Collected data:

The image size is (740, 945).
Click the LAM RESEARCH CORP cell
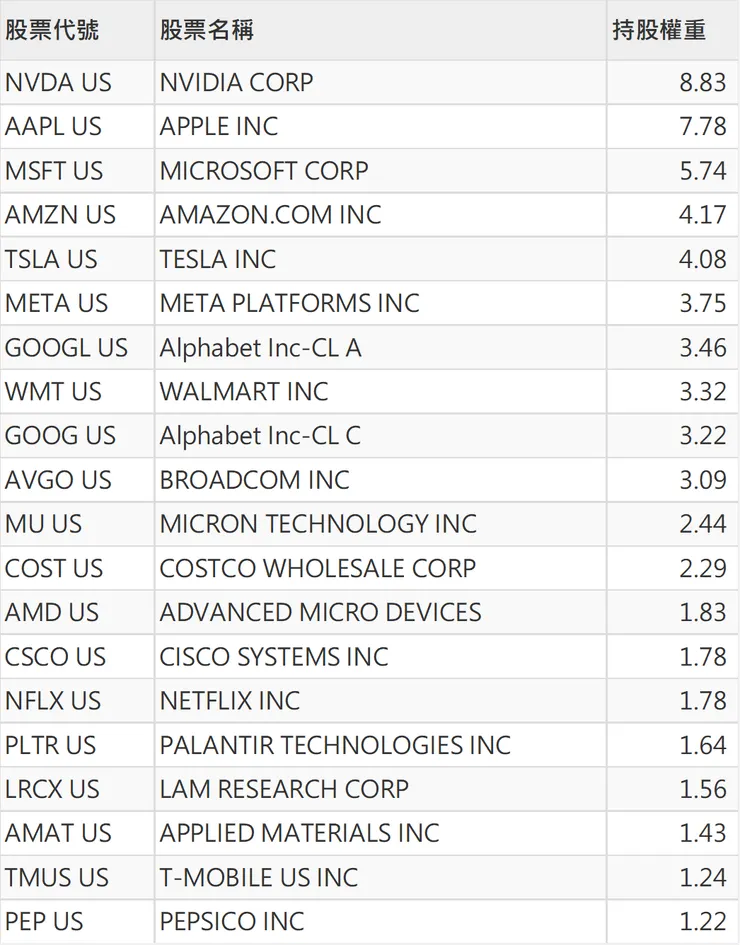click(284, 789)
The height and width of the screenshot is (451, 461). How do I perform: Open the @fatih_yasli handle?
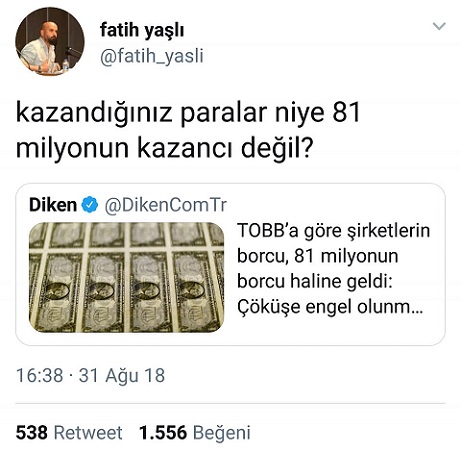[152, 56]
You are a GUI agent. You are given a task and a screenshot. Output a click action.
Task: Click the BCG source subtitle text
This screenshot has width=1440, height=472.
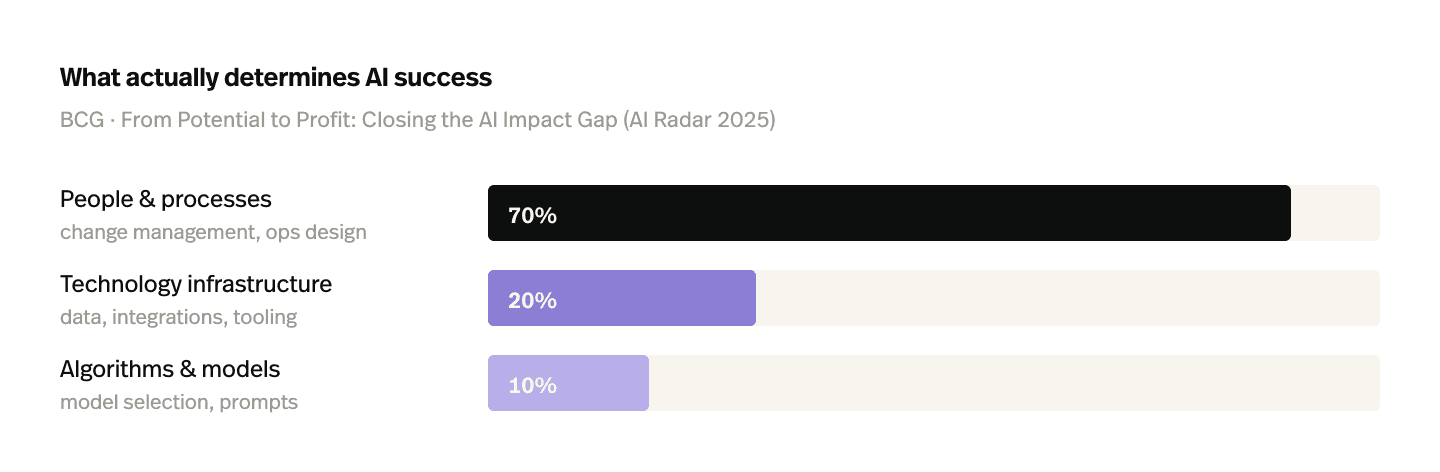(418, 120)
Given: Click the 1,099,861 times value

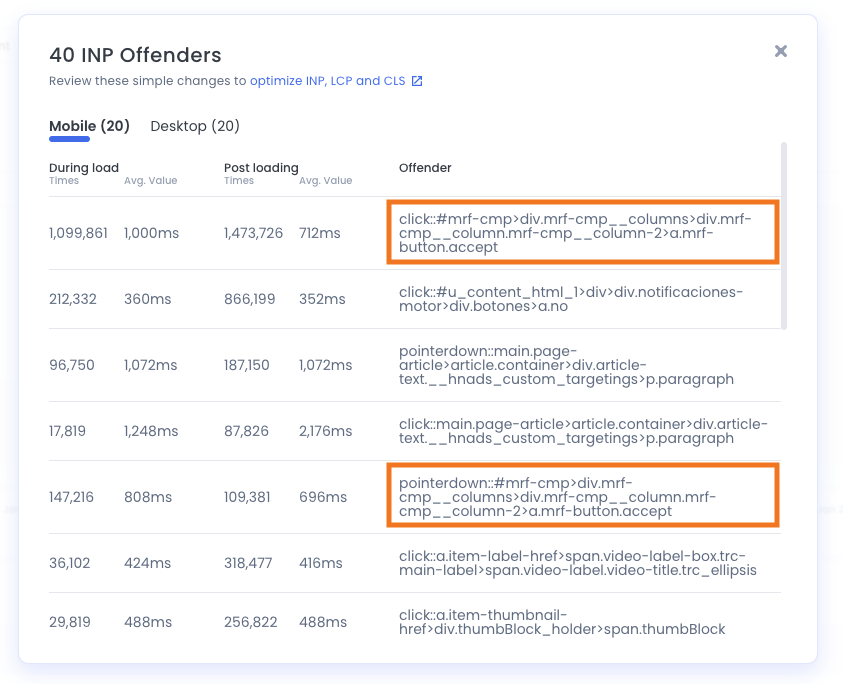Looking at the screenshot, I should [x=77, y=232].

---

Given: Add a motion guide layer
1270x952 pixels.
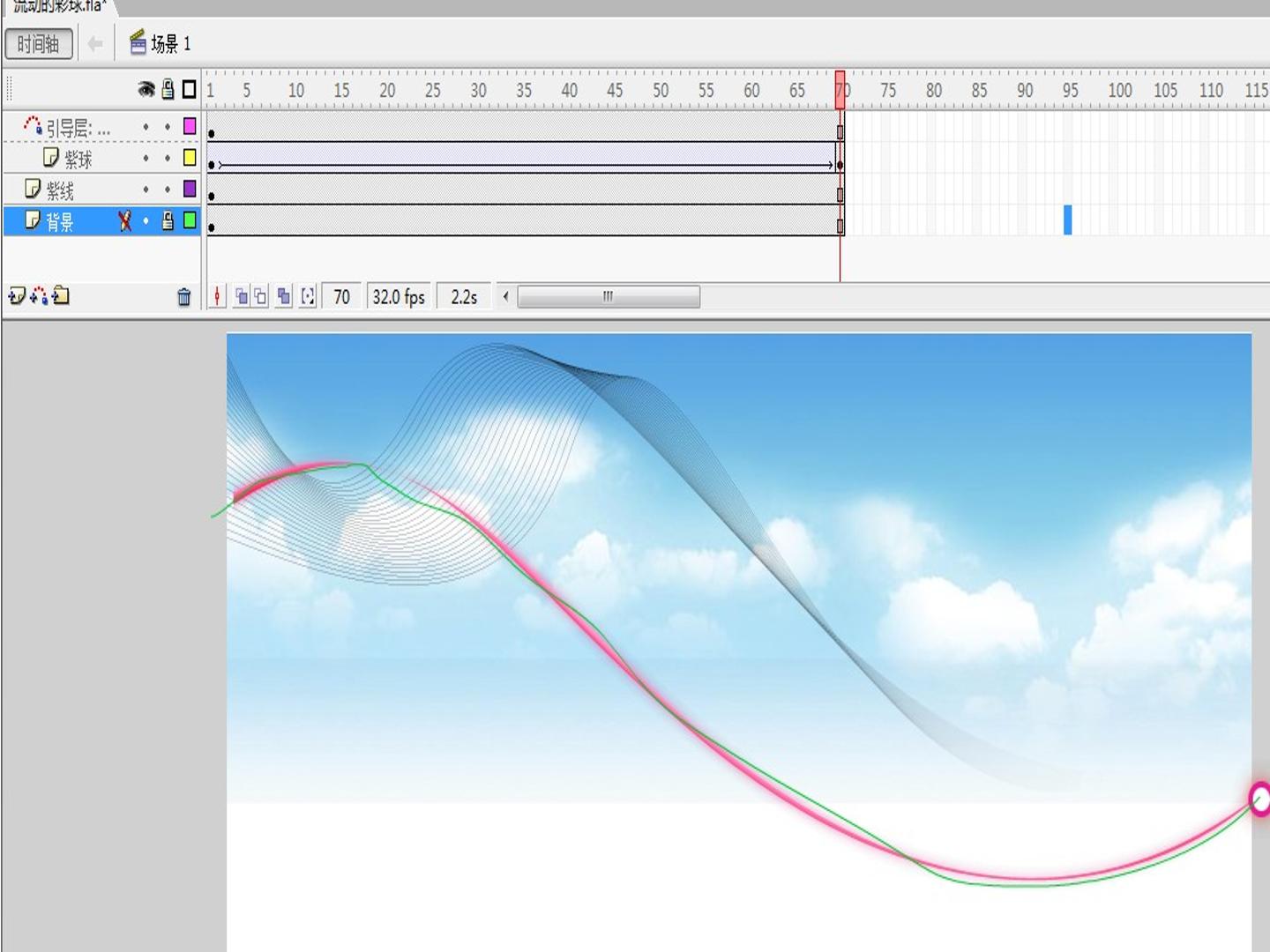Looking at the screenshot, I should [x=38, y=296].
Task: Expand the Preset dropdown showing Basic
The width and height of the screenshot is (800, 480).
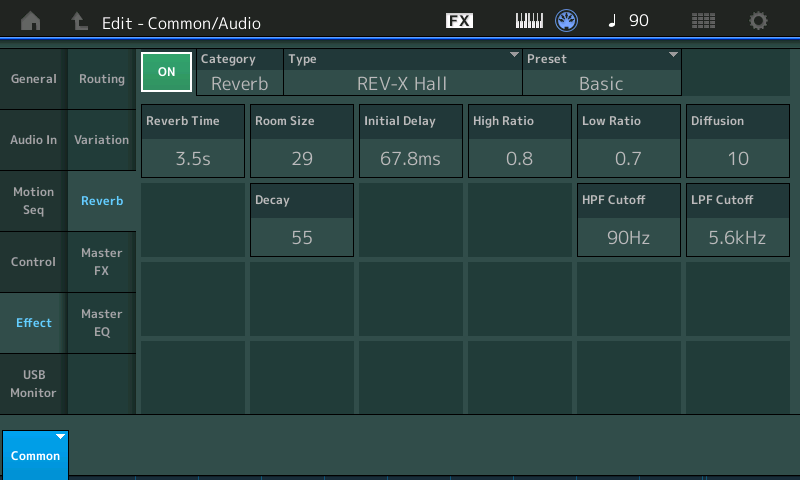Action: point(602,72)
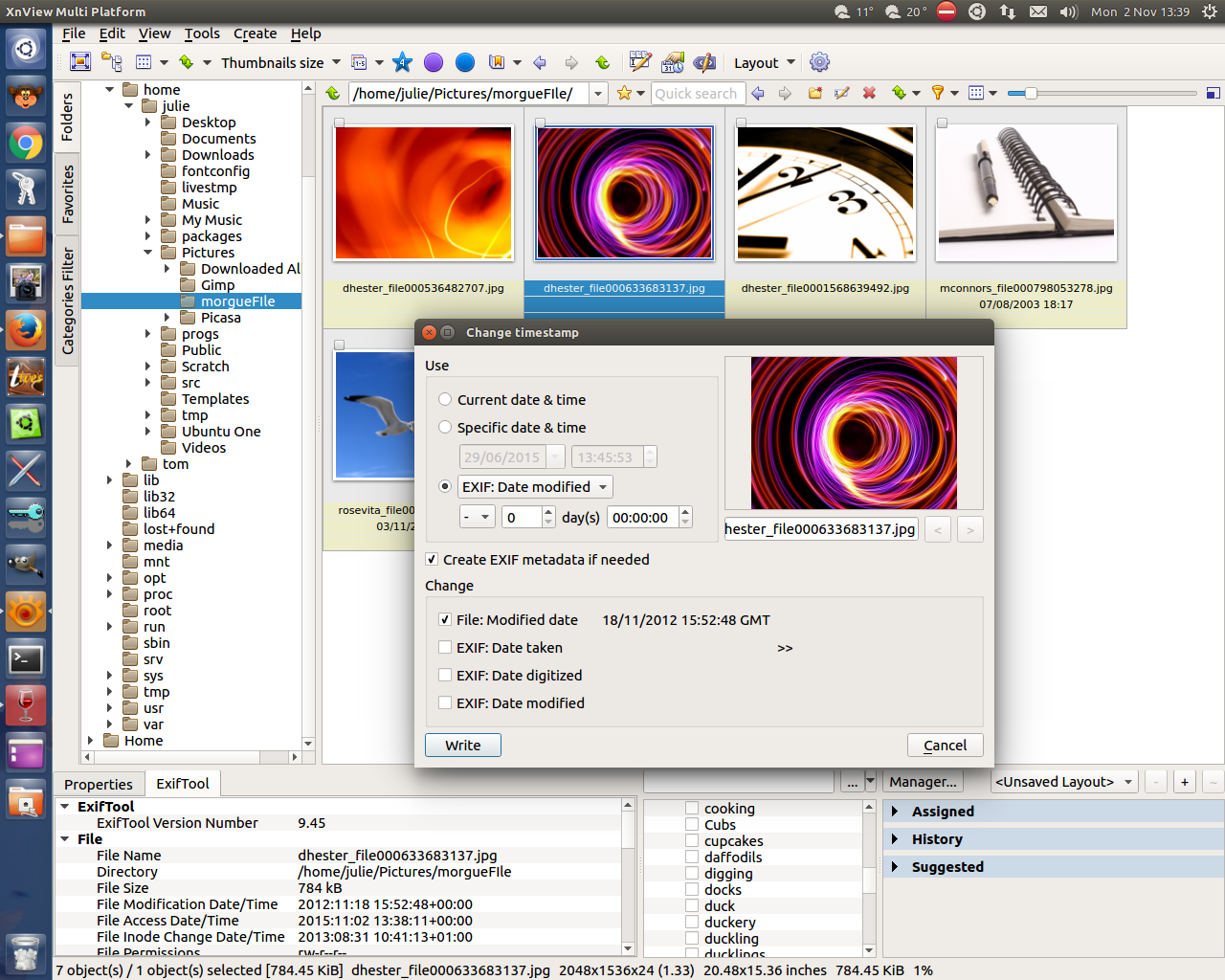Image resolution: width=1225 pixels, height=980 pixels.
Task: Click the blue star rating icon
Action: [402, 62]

--

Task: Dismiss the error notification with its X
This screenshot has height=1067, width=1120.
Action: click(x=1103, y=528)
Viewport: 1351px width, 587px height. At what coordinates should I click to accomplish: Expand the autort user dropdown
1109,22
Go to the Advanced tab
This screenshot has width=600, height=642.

## [GOAL OF THE EXERCISE]
Each line from the one that contains "The height and" down to the one that contains "Task: Click the BCG source subtitle text" is to be returned exactly as it stands above, both ends included, with pictures removed.

## [ANSWER TO THE PROBLEM]
The height and width of the screenshot is (451, 461). How do I perform: Open the @fatih_yasli handle?
[152, 56]
You are a GUI agent. You are given a task and a screenshot. Output a click action.
Task: Click the BCG source subtitle text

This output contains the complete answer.